━━ Text provided
01-02-25 Today I made a webpage. Happy new year!
01-03-25 Today I made another webpage!
01-05-2025 Today I made the website live! Welcome to the Grand Opening of Femboy Fisticuffs dot com, or the Fistiblog. My reasons for creating this site are various and deeply personal. I want a place that is safe and free, and with the understanding that such a place must be cultivated meticulously rather than simply found, I'm in the process of forging that place. I hope so, anyway.
01-12-25 Today the website becomes fully realized! I put a lot of work in getting the site in working order today. The biggest hurdle was formatting it for mobile, which took actual hours.
I also have a domain, too! femboyfisticuffs.com is real at last.
Anyway, I just survived both a State of Emergency and a local infrustructure crisis.
Apparently three inches of snow is enough to cripple a water treatment plant supplying hundreds of thousands. Regular Monday in Richmond. By the way, Ethan's a bitch.
05/06/2025 The thing I expected to do but didn't want to do ended up happening. As you may notice I've been away from the site for a while,
and the only reason is because I basically lost interest and forgot about it for that entire time. I'd like to change that and utilize this site for all of its original purposes.
Creativity and writing in general are things I've wanted to get back into for a long time now but have been stricken with an indescribable mental block. Effort is a weird concept when you're depressed.
I have the time, and because I'm awake that means I must have the energy, but so often I'm simply barred from what I want to do with myself. I'm not, though, of course. Not really.
━━━━
(Prompt a)
Convert the entries below into a JSON list of strings, one string per line, leaving out blank lines.
━━ Material to process
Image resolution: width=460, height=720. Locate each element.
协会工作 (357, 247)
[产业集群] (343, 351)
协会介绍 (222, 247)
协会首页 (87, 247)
━━━━
(Prompt b)
Carry on the blog diary above from where it stops.

(Exercise result a)
[
  "Image resolution: width=460, height=720. Locate each element.",
  "协会工作 (357, 247)",
  "[产业集群] (343, 351)",
  "协会介绍 (222, 247)",
  "协会首页 (87, 247)"
]

(Exercise result b)
I've come to understand that for all practical applications, there is no such thing as "motivation," so why don't I just sit down and write something? Well, here we are. I want to change that,
and by my expression of wanting to do so in this etheric space that is the internet, perhaps I am. Anyway, there are plenty of updates with the happenings of my life. Z and I are moving in together
in less than two months! We should probably start packing, like last week. I've been spending 99% of my time in their apartment so it's like we already live together. Right now my room
is basically serving as storage... and lodging for someone running away from home at the ripe age of 21. Longer story than I care to write in VSCode... They're here for the week
and after that is up to them to figure out. I want to hope for the best for them, truly, but I fear they are massively unprepared for what the real world has to offer. God knows I was. I had the support of my parents and still
I went through hell. It hasn't been too bad of a time to be honest, but I'm definitely not taking in any more strays after this.
05/14/2025 My boarding guest has departed without a hitch, for the most part. They did end up asking to stay longer which I was hoping they wouldn't, but quickly respected my
boundries when I held firm in them. I visited Z's family over mother's day weekend which is always a treat. As loud as their toddler/preschool age siblings are, it's always a delight to
see them. I got more familial insight from their mom who's an incredibly down to earth person and such a "90's kid" brand of nerd. She mentioned geocities and learning HTML for the original
era of personal websites, and I showed her this one! The creation of this site is directly inspired by that era's revival after all. In other news, I take the second exam for my IT certification
tomorrow. I genuinely can't tell if I'm ready or massively unprepared because of how different my approach to this exam has been to the first one. Probably a big mistake switching up on a method that
ended up working, but it'll hopefully save me and my dad the better part of $150 to only buy the test voucher instead of the voucher bundle with a free retake and a study guide. Hopefully.
I'm trying to keep a level head about it but that brings the new fear that I'm becoming overconfident and too lax on studying, whereas during the prep period for the first one I got so in my
head about it that I had an anxiety freak out the night before the test and then passed with flying colors. I've been pretty optimistic in general lately, definitely helped by the meds I started taking
last month. That always brings the underlying fear that something will happen as a result of my guard being down, however, but I'm trying really hard not to psych myself out over it.
11/30/2025 It's been a while since I've updated this site, oops. Things have been good though. I'm A+ certified, I have a new job (although those two things are unrelated), and I moved
in with my wonderful partner. We were elated about the new place, but I don't think anyone was more excited than the cat. She went nuts at first running around and making the most of the
new living room. I know she also loves that the both of us sleep in the same bed every night now, because I don't hear her purring any louder than when she's sandwiched between us on the bed.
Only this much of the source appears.